Langsung ke konten utama

ASN di Era Pilkada Langsung

Aparatur Sipil Negara (ASN), dalam setiap perhelatan Pemilihan Kepala Daerah (Pilkada), selalu menjadi objek yang tak terpisahkan dari diskursus politik. Sebab dipandang sebagai objek kuantitatif yang paling mudah ditebak potensi plus minusnya. Secara garis besar, ada yang berada di posisi struktural, ada pula yang berada pada ruang fungsional. 

Kendati demikian, posisi struktural dipandang sebagai objek paling dipertaruhkan. Sebab di dalamnya mengandung sejumlah kewenangan yang berpotensi menguatkan jejaring kepentingan. Jadilah birokrasi sebagai instrumen tak tertulis, namun gerakannya deras dalam peta politik. 

Terdapat dua hal paling mudah untuk memetakan potensi ASN pada setiap momentum politik. Pertama, ASN merupakan kekuatan mobilisasi paling 'cetar membahana' untuk mewujudkan suatu kepentingan politik. Pada posisi sebagai pejabat eselon misalnya, ia dengan mudah bergerak ke lapangan dengan sejumlah agenda yang dikamuflase. Entah bersifat sosialisasi, koordinasi, monitoring dan sejumlah istilah birokrasi yang sangat mudah direkayasa pertanggungjawaban administratifnya.

Dapat dibayangkan, pada beberapa lembaga survey, ASN menempati segmentasi tertentu untuk ditakar seberapa kuat dijadikan sebagai modalitas awal memulai sebuah proses pencitraan. Jika lemah di mata ASN, waspadalah, kemungkinan besar sang kandidat harus bekerja ekstra hati-hati disertai dengan strategi politik yang mumpuni. 

Kedua, ASN juga berpotensi sebagai 'sapi perah' untuk melembagakan korupsi alias korupsi berjamaah. Komitmen loyalitas terhadap pimpinan merupakan salah satu alasan paling jamak yang menyebabkan merebaknya praktek korupsi. Baik menjelang maupun setelah pilkada itu berlangsung.

Menjelang pilkada, praktik korupsi di birokrasi dikarenakan kepentingan meraup modal finansial yang cukup mahal akibat makin kuatnya model industrial merangsek ke dalam iklim demokrasi.
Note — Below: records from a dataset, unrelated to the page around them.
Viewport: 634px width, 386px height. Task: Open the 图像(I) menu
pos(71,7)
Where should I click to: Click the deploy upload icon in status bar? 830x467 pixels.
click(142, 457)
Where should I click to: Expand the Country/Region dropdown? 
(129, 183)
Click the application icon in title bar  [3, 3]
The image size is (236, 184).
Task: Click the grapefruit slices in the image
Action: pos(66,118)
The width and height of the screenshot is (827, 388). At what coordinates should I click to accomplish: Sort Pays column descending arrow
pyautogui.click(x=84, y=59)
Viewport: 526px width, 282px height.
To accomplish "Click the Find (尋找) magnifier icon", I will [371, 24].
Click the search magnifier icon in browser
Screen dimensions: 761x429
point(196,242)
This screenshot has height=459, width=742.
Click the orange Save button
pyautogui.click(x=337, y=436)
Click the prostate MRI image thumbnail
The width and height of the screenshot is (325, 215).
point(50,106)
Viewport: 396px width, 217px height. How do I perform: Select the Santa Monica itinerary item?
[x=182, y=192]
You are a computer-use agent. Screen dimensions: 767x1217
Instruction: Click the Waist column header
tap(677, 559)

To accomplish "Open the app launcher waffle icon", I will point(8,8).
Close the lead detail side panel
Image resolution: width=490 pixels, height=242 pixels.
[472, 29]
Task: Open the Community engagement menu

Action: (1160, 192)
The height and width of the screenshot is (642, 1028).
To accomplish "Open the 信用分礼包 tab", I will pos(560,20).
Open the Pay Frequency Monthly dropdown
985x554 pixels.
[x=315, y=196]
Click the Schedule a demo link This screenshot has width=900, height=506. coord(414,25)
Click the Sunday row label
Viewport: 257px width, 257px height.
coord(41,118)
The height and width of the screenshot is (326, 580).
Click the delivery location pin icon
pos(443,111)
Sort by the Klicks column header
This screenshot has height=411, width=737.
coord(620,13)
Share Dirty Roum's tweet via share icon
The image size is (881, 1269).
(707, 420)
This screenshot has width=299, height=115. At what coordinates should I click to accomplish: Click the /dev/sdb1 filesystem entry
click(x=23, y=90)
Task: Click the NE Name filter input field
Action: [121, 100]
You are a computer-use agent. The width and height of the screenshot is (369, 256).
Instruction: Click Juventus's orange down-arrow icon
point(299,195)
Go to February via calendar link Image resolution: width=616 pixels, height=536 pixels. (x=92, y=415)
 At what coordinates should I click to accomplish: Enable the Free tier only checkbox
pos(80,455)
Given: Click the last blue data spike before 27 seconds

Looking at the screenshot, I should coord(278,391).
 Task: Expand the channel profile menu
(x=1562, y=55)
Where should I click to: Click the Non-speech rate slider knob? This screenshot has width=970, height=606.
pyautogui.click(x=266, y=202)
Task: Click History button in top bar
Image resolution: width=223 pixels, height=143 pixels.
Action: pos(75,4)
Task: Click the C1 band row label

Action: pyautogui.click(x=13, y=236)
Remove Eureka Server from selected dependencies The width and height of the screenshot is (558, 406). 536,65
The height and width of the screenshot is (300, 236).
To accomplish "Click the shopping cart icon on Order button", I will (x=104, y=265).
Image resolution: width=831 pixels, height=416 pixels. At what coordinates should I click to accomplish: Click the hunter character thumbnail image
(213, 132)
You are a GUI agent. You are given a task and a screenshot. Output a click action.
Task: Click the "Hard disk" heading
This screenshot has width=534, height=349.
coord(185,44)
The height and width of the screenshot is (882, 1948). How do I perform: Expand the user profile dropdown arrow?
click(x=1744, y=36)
Pun setelah pilkada, korupsi tak terhindarkan akibat banyaknya biaya yang telah digelontorkan demi menunaikan hasrat pragmatisme pemilih. Ditambah lagi jika pimpinan memang tak mau peduli dengan wibawanya sebagai sosok yang seharusnya mewariskan keteladanan. Sekaligus tak punya nyali memberi perlindungan hukum terhadap bawahan. 

Karena itu, tak mengherankan jika rumah tahanan kini berangsur disesaki oleh mereka yang selama ini menduduki posisi sebagai pejabat eselon. Sebuah kehormatan yang harus ditukar guling dengan resiko memalukan sebagai tahanan Tipikor. 

Hidup di era Pilkada langsung, posisi ASN memang diakui serba dilematis. Apalagi jika  person di antara mereka telah didominasi syahwat politik yang tak sejurus dengan kekuatan kompetensi. Sehingga, jalur yang dianggap paling pas adalah memunculkan diri sebagai bagian dari aktor politik dengan bersembunyi di balik jubah ASN. 

Hitung-hitungannya juga sangat beraroma politik. Bahwa kelak jika memenangkan pertarungan, maka ia berhak menerima ganjaran menduduki posisi struktural. Jika perlu, ia menentukan sendiri dimana posisi yang diinginkan. 

Namun sebaliknya, jika kalah dalam pertarungan politik, apa jadinya? Di sinilah, muncul istilah korban politik. Ada yang dimutasi ke posisi 'kering', ada juga yang mengalami demosi, bahkan tak mustahil ada yang harus kembali meniti karir dari zona paling bawah. Yakni sebagai staf biasa. Sekali lagi ini dianggap sebagai fenomena korban politik. 

Jika demikian alurnya, sesungguhnya kurang tepat bila disebut sebagai korban politik. Lebih etis jika dinamai sebagai resiko politik. Menggunakan istilah korban politik memiliki konotasi yang kurang fair; tak seimbang, tak setimbang. Karena ada kesan seolah-olah ASN tak punya andil yang menyebabkan dirinya terlempar dari lingkaran jabatan struktural. Padahal, telah nyata bahwa di balik 'nasib' yang diterima itu, telah lebih awal didahului dengan ragam intrik serta tindakan rela mempertaruhkan segalanya.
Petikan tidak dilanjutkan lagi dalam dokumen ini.